3) Web link probability matrix
Each line is then divided by the sum of the rows not 0 digits (the sum of the 0 numbers per line is the number of link nets) and the new matrix P ' is obtained, as shown in Figure 3 . This matrix records the probability that each page jumps to another page, where the value of the J column in I row indicates the probability that the user will go from page I to page J. Figure 1, a page chain to B, C, so a user from a jump to B, C, the probability of each is 1/2.
4) Probability transfer matrix P
The transpose matrix of P ' is used to calculate, that is, the probability transfer matrix p mentioned above. As shown in Figure 4 :
Figure 2 Web link matrix: Figure 3 Web link probability matrix:
Figure 4 Transpose matrix of P '
Second, a matrix calculation process.
1) p probability transfer matrix:
2)/N for:
3) A matrix:Qxp + (11 q) */n = 0.85xP + 0.15 */n
The initial PageRank value for each page is 1, which is x~t = (1, 1, 1).
Third, the process of cyclic iterative calculation PageRank
The first step:
Because x differs greatly from R. Continue the iteration.
Step Two:
Continue iterating this process ...
Until the last two times the results are approximate or identical, i.e. R eventually converges, R is approximately equal to X, at which point the calculation stops. The final R is the PageRank value of each page.
The calculation of the PageRank value by power method is always convergent, that is, the number of computations is limited.
Larry Page and Sergey Brin both theoretically prove that no matter how the initial value is selected, this algorithm guarantees that the estimate of the page rank can converge to their true value.
Since the number of pages on the internet is huge, the two-dimensional matrices mentioned above theoretically have multiple elements of the number of squares of pages. If we assume there are 1 billion pages, then this matrix has 10 billion elements.

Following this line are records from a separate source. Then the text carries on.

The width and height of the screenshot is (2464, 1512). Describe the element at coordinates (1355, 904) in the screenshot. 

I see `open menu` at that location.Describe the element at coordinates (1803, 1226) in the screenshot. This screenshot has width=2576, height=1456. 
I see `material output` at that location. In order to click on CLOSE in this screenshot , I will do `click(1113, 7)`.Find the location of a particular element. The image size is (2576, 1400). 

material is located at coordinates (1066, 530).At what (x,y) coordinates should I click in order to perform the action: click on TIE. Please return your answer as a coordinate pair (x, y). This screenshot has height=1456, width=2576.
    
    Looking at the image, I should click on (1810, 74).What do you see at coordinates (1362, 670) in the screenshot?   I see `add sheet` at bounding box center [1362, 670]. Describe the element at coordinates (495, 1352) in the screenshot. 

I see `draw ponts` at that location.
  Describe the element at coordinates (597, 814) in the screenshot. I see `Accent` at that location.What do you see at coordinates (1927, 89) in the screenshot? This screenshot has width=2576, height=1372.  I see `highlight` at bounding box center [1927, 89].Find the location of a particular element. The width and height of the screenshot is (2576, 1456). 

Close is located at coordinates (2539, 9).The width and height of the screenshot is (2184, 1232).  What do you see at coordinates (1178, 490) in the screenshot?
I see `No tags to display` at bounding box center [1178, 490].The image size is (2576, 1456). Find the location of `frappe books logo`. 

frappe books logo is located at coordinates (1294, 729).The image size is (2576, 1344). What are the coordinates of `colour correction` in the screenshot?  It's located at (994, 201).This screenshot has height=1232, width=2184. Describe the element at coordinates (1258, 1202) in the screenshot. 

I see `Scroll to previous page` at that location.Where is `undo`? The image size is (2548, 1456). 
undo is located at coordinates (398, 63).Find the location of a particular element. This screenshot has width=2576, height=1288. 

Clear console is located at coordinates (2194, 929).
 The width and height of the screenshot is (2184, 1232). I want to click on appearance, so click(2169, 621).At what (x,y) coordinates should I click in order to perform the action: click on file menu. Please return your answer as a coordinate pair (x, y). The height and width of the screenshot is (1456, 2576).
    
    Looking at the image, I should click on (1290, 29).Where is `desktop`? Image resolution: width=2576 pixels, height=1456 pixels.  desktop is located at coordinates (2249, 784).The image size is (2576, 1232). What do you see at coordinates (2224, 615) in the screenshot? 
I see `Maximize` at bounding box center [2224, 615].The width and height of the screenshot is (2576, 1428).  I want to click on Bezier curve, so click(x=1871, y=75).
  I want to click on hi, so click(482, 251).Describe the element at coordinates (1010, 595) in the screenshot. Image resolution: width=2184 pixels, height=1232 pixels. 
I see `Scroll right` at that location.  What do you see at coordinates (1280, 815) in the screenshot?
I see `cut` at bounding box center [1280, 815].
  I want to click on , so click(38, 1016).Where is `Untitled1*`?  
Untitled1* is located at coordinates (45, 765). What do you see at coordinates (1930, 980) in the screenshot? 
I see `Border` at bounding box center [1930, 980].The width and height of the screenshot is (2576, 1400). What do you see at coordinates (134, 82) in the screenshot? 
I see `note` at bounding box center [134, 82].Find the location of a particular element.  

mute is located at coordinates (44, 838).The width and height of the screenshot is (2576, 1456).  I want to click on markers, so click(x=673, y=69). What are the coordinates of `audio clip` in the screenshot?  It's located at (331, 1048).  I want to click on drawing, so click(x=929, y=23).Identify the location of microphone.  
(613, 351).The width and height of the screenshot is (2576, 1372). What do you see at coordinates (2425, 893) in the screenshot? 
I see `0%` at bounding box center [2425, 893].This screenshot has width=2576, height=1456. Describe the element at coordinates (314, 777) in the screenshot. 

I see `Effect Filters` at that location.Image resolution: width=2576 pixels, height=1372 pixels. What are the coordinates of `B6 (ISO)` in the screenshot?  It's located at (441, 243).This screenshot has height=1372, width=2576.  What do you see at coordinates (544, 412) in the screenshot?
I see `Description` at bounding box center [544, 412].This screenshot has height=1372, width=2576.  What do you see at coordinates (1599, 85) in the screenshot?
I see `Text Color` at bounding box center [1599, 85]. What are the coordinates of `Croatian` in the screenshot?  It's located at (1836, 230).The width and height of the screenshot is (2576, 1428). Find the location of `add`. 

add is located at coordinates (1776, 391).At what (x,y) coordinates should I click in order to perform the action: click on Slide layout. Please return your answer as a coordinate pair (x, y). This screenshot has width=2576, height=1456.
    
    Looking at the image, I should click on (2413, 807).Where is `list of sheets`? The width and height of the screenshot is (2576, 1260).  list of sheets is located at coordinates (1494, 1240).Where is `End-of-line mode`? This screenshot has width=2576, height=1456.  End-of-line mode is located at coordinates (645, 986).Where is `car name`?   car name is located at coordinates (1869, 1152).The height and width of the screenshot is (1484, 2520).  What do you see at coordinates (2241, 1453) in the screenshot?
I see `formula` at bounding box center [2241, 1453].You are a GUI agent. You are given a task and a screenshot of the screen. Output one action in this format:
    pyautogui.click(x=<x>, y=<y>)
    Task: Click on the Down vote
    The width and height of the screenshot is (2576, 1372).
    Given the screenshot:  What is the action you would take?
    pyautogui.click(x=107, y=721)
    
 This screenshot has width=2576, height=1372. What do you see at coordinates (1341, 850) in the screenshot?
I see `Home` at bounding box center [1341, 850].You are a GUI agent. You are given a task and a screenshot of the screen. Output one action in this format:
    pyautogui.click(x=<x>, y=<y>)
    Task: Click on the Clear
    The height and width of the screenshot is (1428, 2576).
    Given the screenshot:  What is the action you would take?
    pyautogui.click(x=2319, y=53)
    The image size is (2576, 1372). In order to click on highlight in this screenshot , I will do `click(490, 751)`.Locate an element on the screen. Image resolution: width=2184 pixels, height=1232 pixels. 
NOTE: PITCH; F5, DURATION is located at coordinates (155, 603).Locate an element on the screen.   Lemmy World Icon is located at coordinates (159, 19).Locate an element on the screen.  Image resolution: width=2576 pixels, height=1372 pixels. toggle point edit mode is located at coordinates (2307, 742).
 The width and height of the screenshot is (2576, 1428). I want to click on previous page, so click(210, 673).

With such a large matrix multiplied, the computational amount is very large. Larry Page and Sergey Brin two people using sparse matrix computing techniques, greatly simplifying the computational capacity.
5. Advantages and disadvantages of PageRank algorithm
Advantages:
is a non-query-independent static algorithm, the PageRank value of all Web pages is obtained by offline calculation, effectively reducing the amount of computation in online query, greatly reducing the query response time.
Disadvantages:
1) People's query has the theme characteristic, PageRank ignores the topic correlation, causes the result the correlation and the topic reduces
2) The old page level will be higher than the new page. Because even a very good new page doesn't have a lot of upstream links, unless it's a subweb for a site.